Subtraction
I have a theory about subtraction that is best explained when thinking of young people – especially teens.
Many teens do things to externally add to themselves – like wearing a lot of make-up, getting a tatoo or body piercings of some sort. They become culturally fad conscious and add to themselves by adding the latest clothing craze to their wardrobe, or they start smoking, or dye their hair purple to add to their persona. Drinking and drugs are also additions, as is hyperbole. Joining the Marines or entering the convent at this age is another way of adding to yourself.
The immediate conclusion is a poor self-image and that’s pretty accurate for most teens. The focus of this particular blog, though, is about attention and subtraction.
Eventhough they add all of these things to themselves, the rub is, they don’t get what they are craving – attention. They may attract attention to the addition but they won’t attract attention to themselves.
Think of a young girl with 3 different piercings on each earlobe and one on the top. Where is your attention? It’s on the things, not on the person. The less you decorate, the more YOU are noticed. I’m reminded of the Coco Chanel quote from the movie, Working Girl.

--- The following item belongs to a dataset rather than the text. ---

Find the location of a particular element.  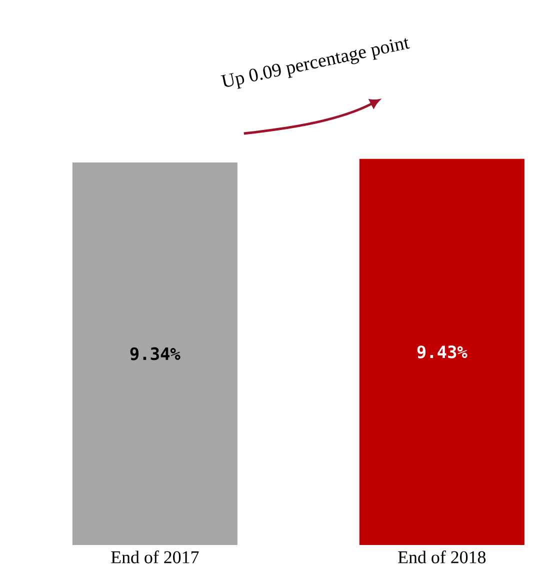

data-label: 9.43% is located at coordinates (442, 352).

“Dress shabbily; they notice the dress: dress impeccably they notice the woman.”
Most young people don’t think they are enough so they add things. It’s a part of growing up. This addition process calms down for most as they get older but not for all. They strive to be noticed because they want attention.
Sadly, the result they want will never come from external addition. The attention will go to the things or the behavior, not to the person.
Start simplifying and watch the attention increase. Start giving attention and others will reciprocate. The addition process returns for some people as they approach middle age. They may start perceiving themselves as old and decorate themselves with fashions, fads, or behaviors that draw attention to the things versus the person. The comments they don’t hear aren’t “look at that fashionable man.” They’re more like, “look at that guy trying to be hip.”
When there’s a 60 year old man with a ponytail, what do you notice – the person or the ponytail? I remember when I was 19 and my mother was 42. She came to my girfriend’s graduation party with earrings that were the fad with much younger people – dangling balls. She wore fake eyelashes that were the rage with teens and women in their early 20’s, and she had on an orange outfit with a mini-skirt. I can assure you the attention was on her apparel – not her. She added to herself because she didn’t think she was enough and the comments about her that day were about her shortcomings instead of her substance.
This isn’t a critique on style and fashion or telling people what not to do. This is about the one thing that every human being wants – attention. If you are adding things to yourself to be accepted, you may want to get curious about subtraction. Subtracting any addition that causes peoples’ attention to go to it rather than you is a worthwhile endeavor.